We need to keep TryJob data that we have ingested.
See https://docs.google.com/document/d/1d0tOhgx51QOGiSXqTxiwNSlgm1pYHTUSBK3agysX6Iw/edit for more context.
We should have three Firestore Collections (i.e. tables), one for TryJob, TryJobResult, and Params. Params is its own table to avoid duplicated data and reduce bandwidth for requests.
TryJob # ID will be SystemID + System SystemID string # The id of the TryJob in, for example, BuildBucket ChangeListID string PatchSetID string CRSystem string # "github", "gerrit", etc CISystem string # "buildbucket", etc DisplayName string # Human readable name of job.
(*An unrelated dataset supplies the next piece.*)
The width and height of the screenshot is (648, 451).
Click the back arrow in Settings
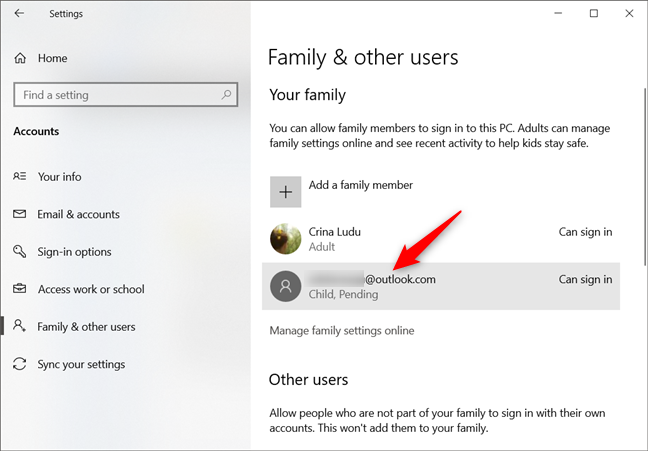tap(20, 14)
Updated time.Time TryJobResult # ID will be autogenerated TryJobID string # The SystemID of the TryJob that generated this. ChangeListID string PatchSetID string CRSystem string # "github", "gerrit", etc CISystem string # "buildbucket", etc Digest string ResultParams map[string]string GroupParamsHash string # hex-encoded hash linking to Params Table OptionsHash string # hex-encoded hash linking to Params Table Params # ID will be hex encoded sha256 hash of Map Map map[string]string
We should mark the following fields as no-index, to save some index space. https://cloud.google.com/firestore/docs/query-data/indexing#exemptions
We need the following complex indices:
tjstore_result | clid: ASC crs: ASC psid: ASC digest: ASC tjstore_result | clid: ASC crs: ASC psid: ASC ts: ASC
The first is for fetching results in a sharded fashion. The second is for fetching results after a certain time.
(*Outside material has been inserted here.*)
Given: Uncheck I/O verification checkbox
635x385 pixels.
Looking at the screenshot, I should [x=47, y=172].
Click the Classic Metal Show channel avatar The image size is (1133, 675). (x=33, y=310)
We'll be either looking up TryJobs by id or searching by PatchSetID.
TryJobResults and Params will be a bit more involved, as we'll fetch all TryJobResults by PatchSetID and then go through all the GroupParamsHash and OptionsHash. We will fetch the TryJobResults in parallel, sharded by Digest. We shard based on Digest because that data is essentially random and evenly distributed. If needed, we could try fetching the Params in parallel or caching them.
We could open up the searching to search for just the results based on what TryJob produced them. Additionally, we could search for all TryJobs on a given CL. These queries may require additional composite indices.